Senin, 22 Agustus 2011

METODE PERINGATAN PROKLAMASI YANG UNIK DI KAMPUNG KAMI


Bagaimana anda atau lingkungan anda meresapi nilai-nilai proklamasi yang diikrarkan 66 tahun yang lalu ? Mungkin anda akan menjawab dengan mengadakan upacara bendera setiap tanggal 17 Agustus, perlombaan panjat pinang atau sederet kegiatan massal lainnya. Sah-sah saja, toh setiap orang punya cara sendiri-sendiri memperingati dan memaknai hari bersejarah dalam kehidupan bernegara kita itu.

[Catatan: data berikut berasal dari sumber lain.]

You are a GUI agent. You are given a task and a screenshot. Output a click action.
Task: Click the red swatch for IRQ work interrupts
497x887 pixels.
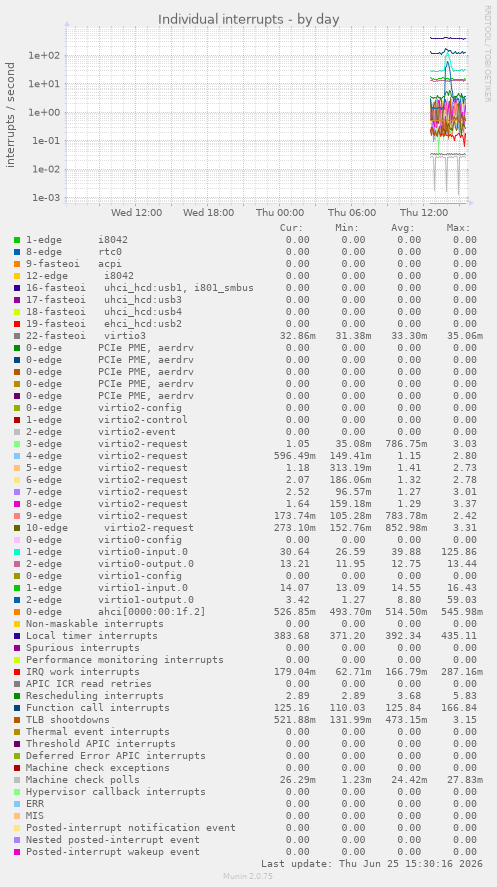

Namun, dari sekian cara atau kegiatan yang rutin dan biasa dilaksanakan tersebut, di tempat saya memperoleh Kartu Tanda Penduduk di Dusun Watuadeg Desa Wukirsari Kec. Cangkringan daerah kawasan merapi ada hal yang unik. Keunikan itu baru saya jumpai kemarin ketika penduduk setempat melaksanakan kenduren dalam rangka selikuran (CMIIW) untuk memperingati malam kemulyaan lailatul Qadr. Kenduren merupakan media atau sarana warga dalam mengungkapkan berbagai rasa pada sang Pencipta. Ada kenduren sebagai syukuran atas suatu kenikmatan atau kebahagiaan ada pula kenduren dalam arti permohonan tolak bala atau ungkapan rasa kesedihan. Rasanya sedikit unik bagi saya yang lahir dan dibesarkan di pedalaman Sulawesi (Pulau Buton) bahwa ungkapan kesedihan diekspresikan dengan saling berbagi bahan makanan pada tetangga sekitar dan (tentu saja) doa bersama
Lazimnya dalam setiap kenduren, disediakan bahan makanan sehari-hari dalam sebuah wadah. Bedanya, kalau dalam kenduren yang lain, wadah berisi makanan itu disediakan sang empunya hajat, dalam kenduren selikuran, bahan makanan disediakan oleh setiap warga. Setiap rumah tangga kebagian membawa sebuah wadah berisi makanan yang selanjutnya diantarkan ke rumah Ketua RT.
Nah, keunikan yang saya maksud adalah ketika mengantarkan bahan makanan, para warga yang sebagian besar  adalah petani kebanyakan membawa dua wadah berisi makanan. Dari hasil tanya-tanya kepada para tetangga (dengan pemahaman bahasa jawa yang masih minim), saya mendapat jawaban mencengangkan. Kalau satu wadah tersebut dimaksudkan untuk tradisi selikuran, maka wadah yang satu lagi adalah untuk memperingati 17 Agustusan atawa hari proklamasi.
Dalam pembacaan doa yang dipimpin oleh seorang pemuda alumni pesantren setempat (mas Jono), terselip doa yang dinukil dari Surat Al Qadr dan doa agar tanah Indonesia menjadi tanah yang “gemah ripa loh jinawi”. Permohonan pada sang Maha Pemberi itu kemudian diakhiri dengan surat Al Fatihah dan salam-salaman para peserta kenduren. Selanjutnya masing-masing pulang dengan membawa wadah makanan yang dibawanya kembali ke rumah
Sebagai orang seberang, tradisi itu sangat menarik perhatian saya. Selama ini saya menyaksikan peringatan Proklamasi lebih banyak dilaksanakan secara struktural yang dikomandoi pemerintah. Berbagai kegiatan dilaksanakan dengan sokongan dana dari anggaran pemerintah atau hasil penarikan dana dari warga setempat. Kegiatan lebih banyak dilaksanakan secara hura-hura, massal dan minim nilai-nilai edukasi. Kegiatan-kegiatan itu bahkan mulai terkesan sebagai rutinitas yang membosankan.
Namun disini, tempat dimana gunung merapi berdiri dengan gagah, saya mendapat pelajaran dan hikmah yang sangat dalam. Warga berusaha menginternalisasikan nilai-nilai proklamasi dalam suatu doa dan perenungan yang sakral. Warga Cangkringan melakukannya dalam sunyi, tenang, damai dan penuh makna. Jauh dari hingar bingar kepentingan politik, pencitraan atau kesan yang wah.